WORK TO BE COMPLETED:
Could you set down the full listing, unchanged?
'''
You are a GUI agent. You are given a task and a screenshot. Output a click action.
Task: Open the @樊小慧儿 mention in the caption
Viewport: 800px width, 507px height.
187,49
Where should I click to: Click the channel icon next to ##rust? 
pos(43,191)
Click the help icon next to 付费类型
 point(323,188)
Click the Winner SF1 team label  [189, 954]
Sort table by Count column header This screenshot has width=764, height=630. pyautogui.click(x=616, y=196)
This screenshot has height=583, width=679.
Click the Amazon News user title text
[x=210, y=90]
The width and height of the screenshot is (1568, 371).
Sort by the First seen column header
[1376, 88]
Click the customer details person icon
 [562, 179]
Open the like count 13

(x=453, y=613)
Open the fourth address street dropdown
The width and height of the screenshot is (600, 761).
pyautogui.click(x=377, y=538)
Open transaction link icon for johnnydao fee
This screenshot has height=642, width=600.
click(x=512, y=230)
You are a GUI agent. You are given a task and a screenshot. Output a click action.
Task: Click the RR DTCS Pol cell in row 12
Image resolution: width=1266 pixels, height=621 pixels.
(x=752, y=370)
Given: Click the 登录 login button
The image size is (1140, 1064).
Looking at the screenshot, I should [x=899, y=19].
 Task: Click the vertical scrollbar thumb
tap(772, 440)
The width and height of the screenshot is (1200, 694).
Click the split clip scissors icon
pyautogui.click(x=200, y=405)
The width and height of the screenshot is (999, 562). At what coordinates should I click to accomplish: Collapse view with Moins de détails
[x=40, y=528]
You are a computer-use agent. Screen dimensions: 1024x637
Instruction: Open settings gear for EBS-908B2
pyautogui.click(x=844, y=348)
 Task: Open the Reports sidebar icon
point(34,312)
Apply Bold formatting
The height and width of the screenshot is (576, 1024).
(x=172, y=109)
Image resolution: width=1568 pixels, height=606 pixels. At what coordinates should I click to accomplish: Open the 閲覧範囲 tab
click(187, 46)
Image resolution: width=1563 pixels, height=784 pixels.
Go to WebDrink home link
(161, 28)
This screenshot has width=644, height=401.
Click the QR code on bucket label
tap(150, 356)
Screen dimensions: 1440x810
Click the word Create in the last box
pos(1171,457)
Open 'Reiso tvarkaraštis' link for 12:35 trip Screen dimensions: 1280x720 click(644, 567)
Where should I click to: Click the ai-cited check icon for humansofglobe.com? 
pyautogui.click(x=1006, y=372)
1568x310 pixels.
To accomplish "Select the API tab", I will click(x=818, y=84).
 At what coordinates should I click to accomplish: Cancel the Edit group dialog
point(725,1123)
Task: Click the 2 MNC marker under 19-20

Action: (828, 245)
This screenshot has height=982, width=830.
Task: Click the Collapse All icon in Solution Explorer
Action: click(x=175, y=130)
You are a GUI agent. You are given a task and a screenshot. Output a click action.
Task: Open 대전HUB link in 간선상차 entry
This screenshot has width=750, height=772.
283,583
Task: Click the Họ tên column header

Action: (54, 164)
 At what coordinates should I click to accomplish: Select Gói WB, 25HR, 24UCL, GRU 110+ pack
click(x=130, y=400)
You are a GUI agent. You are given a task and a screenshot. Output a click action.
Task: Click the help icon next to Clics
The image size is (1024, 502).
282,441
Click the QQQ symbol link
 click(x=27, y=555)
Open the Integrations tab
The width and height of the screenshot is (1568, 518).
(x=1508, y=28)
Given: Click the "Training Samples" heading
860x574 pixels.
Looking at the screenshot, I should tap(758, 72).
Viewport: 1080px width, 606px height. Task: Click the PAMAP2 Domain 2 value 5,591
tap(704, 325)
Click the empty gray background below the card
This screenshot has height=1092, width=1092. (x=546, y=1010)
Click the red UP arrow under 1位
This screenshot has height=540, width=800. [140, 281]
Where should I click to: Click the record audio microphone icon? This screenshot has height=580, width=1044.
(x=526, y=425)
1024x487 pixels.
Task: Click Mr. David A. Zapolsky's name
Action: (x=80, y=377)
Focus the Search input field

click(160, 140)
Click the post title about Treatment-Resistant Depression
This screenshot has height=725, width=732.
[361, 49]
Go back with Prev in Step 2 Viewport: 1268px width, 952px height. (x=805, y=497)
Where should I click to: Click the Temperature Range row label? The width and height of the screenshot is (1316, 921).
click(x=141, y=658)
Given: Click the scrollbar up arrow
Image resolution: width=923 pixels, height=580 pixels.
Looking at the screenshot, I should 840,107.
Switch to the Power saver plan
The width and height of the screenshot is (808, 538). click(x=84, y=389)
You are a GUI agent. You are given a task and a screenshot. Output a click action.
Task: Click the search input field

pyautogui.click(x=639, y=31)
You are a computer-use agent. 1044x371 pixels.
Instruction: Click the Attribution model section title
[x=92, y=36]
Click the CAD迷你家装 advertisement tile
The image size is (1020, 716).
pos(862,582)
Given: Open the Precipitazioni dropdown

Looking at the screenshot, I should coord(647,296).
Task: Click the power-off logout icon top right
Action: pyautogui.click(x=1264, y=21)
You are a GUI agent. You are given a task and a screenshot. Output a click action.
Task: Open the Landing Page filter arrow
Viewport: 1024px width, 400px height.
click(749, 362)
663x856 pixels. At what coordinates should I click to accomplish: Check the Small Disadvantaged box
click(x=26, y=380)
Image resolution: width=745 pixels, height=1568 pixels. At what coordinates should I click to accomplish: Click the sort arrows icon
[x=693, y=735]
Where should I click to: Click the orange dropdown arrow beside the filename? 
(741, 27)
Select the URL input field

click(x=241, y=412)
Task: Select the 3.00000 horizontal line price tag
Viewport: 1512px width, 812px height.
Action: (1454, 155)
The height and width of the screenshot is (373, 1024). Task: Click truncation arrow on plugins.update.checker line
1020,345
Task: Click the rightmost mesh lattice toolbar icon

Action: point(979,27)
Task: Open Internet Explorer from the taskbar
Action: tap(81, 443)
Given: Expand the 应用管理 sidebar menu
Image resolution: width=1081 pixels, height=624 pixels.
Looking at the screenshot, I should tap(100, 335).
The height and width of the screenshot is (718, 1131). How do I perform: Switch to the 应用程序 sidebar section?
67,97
'''
RESULT:
You are a GUI agent. You are given a task and a screenshot. Output a click action.
Task: Open the @樊小慧儿 mention in the caption
Viewport: 800px width, 507px height.
187,49
Where should I click to: Click the channel icon next to ##rust? 
pos(43,191)
Click the help icon next to 付费类型
 point(323,188)
Click the Winner SF1 team label  [189, 954]
Sort table by Count column header This screenshot has width=764, height=630. pyautogui.click(x=616, y=196)
This screenshot has height=583, width=679.
Click the Amazon News user title text
[x=210, y=90]
The width and height of the screenshot is (1568, 371).
Sort by the First seen column header
[1376, 88]
Click the customer details person icon
 [562, 179]
Open the like count 13

(x=453, y=613)
Open the fourth address street dropdown
The width and height of the screenshot is (600, 761).
pyautogui.click(x=377, y=538)
Open transaction link icon for johnnydao fee
This screenshot has height=642, width=600.
click(x=512, y=230)
You are a GUI agent. You are given a task and a screenshot. Output a click action.
Task: Click the RR DTCS Pol cell in row 12
Image resolution: width=1266 pixels, height=621 pixels.
(x=752, y=370)
Given: Click the 登录 login button
The image size is (1140, 1064).
Looking at the screenshot, I should [x=899, y=19].
 Task: Click the vertical scrollbar thumb
tap(772, 440)
The width and height of the screenshot is (1200, 694).
Click the split clip scissors icon
pyautogui.click(x=200, y=405)
The width and height of the screenshot is (999, 562). At what coordinates should I click to accomplish: Collapse view with Moins de détails
[x=40, y=528]
You are a computer-use agent. Screen dimensions: 1024x637
Instruction: Open settings gear for EBS-908B2
pyautogui.click(x=844, y=348)
 Task: Open the Reports sidebar icon
point(34,312)
Apply Bold formatting
The height and width of the screenshot is (576, 1024).
(x=172, y=109)
Image resolution: width=1568 pixels, height=606 pixels. At what coordinates should I click to accomplish: Open the 閲覧範囲 tab
click(187, 46)
Image resolution: width=1563 pixels, height=784 pixels.
Go to WebDrink home link
(161, 28)
This screenshot has width=644, height=401.
Click the QR code on bucket label
tap(150, 356)
Screen dimensions: 1440x810
Click the word Create in the last box
pos(1171,457)
Open 'Reiso tvarkaraštis' link for 12:35 trip Screen dimensions: 1280x720 click(644, 567)
Where should I click to: Click the ai-cited check icon for humansofglobe.com? 
pyautogui.click(x=1006, y=372)
1568x310 pixels.
To accomplish "Select the API tab", I will click(x=818, y=84).
 At what coordinates should I click to accomplish: Cancel the Edit group dialog
point(725,1123)
Task: Click the 2 MNC marker under 19-20

Action: (828, 245)
This screenshot has height=982, width=830.
Task: Click the Collapse All icon in Solution Explorer
Action: click(x=175, y=130)
You are a GUI agent. You are given a task and a screenshot. Output a click action.
Task: Open 대전HUB link in 간선상차 entry
This screenshot has width=750, height=772.
283,583
Task: Click the Họ tên column header

Action: (54, 164)
 At what coordinates should I click to accomplish: Select Gói WB, 25HR, 24UCL, GRU 110+ pack
click(x=130, y=400)
You are a GUI agent. You are given a task and a screenshot. Output a click action.
Task: Click the help icon next to Clics
The image size is (1024, 502).
282,441
Click the QQQ symbol link
 click(x=27, y=555)
Open the Integrations tab
The width and height of the screenshot is (1568, 518).
(x=1508, y=28)
Given: Click the "Training Samples" heading
860x574 pixels.
Looking at the screenshot, I should tap(758, 72).
Viewport: 1080px width, 606px height. Task: Click the PAMAP2 Domain 2 value 5,591
tap(704, 325)
Click the empty gray background below the card
This screenshot has height=1092, width=1092. (x=546, y=1010)
Click the red UP arrow under 1位
This screenshot has height=540, width=800. [140, 281]
Where should I click to: Click the record audio microphone icon? This screenshot has height=580, width=1044.
(x=526, y=425)
1024x487 pixels.
Task: Click Mr. David A. Zapolsky's name
Action: (x=80, y=377)
Focus the Search input field

click(160, 140)
Click the post title about Treatment-Resistant Depression
This screenshot has height=725, width=732.
[361, 49]
Go back with Prev in Step 2 Viewport: 1268px width, 952px height. (x=805, y=497)
Where should I click to: Click the Temperature Range row label? The width and height of the screenshot is (1316, 921).
click(x=141, y=658)
Given: Click the scrollbar up arrow
Image resolution: width=923 pixels, height=580 pixels.
Looking at the screenshot, I should 840,107.
Switch to the Power saver plan
The width and height of the screenshot is (808, 538). click(x=84, y=389)
You are a GUI agent. You are given a task and a screenshot. Output a click action.
Task: Click the search input field

pyautogui.click(x=639, y=31)
You are a computer-use agent. 1044x371 pixels.
Instruction: Click the Attribution model section title
[x=92, y=36]
Click the CAD迷你家装 advertisement tile
The image size is (1020, 716).
pos(862,582)
Given: Open the Precipitazioni dropdown

Looking at the screenshot, I should coord(647,296).
Task: Click the power-off logout icon top right
Action: pyautogui.click(x=1264, y=21)
You are a GUI agent. You are given a task and a screenshot. Output a click action.
Task: Open the Landing Page filter arrow
Viewport: 1024px width, 400px height.
click(749, 362)
663x856 pixels. At what coordinates should I click to accomplish: Check the Small Disadvantaged box
click(x=26, y=380)
Image resolution: width=745 pixels, height=1568 pixels. At what coordinates should I click to accomplish: Click the sort arrows icon
[x=693, y=735]
Where should I click to: Click the orange dropdown arrow beside the filename? 
(741, 27)
Select the URL input field

click(x=241, y=412)
Task: Select the 3.00000 horizontal line price tag
Viewport: 1512px width, 812px height.
Action: (1454, 155)
The height and width of the screenshot is (373, 1024). Task: Click truncation arrow on plugins.update.checker line
1020,345
Task: Click the rightmost mesh lattice toolbar icon

Action: point(979,27)
Task: Open Internet Explorer from the taskbar
Action: tap(81, 443)
Given: Expand the 应用管理 sidebar menu
Image resolution: width=1081 pixels, height=624 pixels.
Looking at the screenshot, I should tap(100, 335).
The height and width of the screenshot is (718, 1131). How do I perform: Switch to the 应用程序 sidebar section?
67,97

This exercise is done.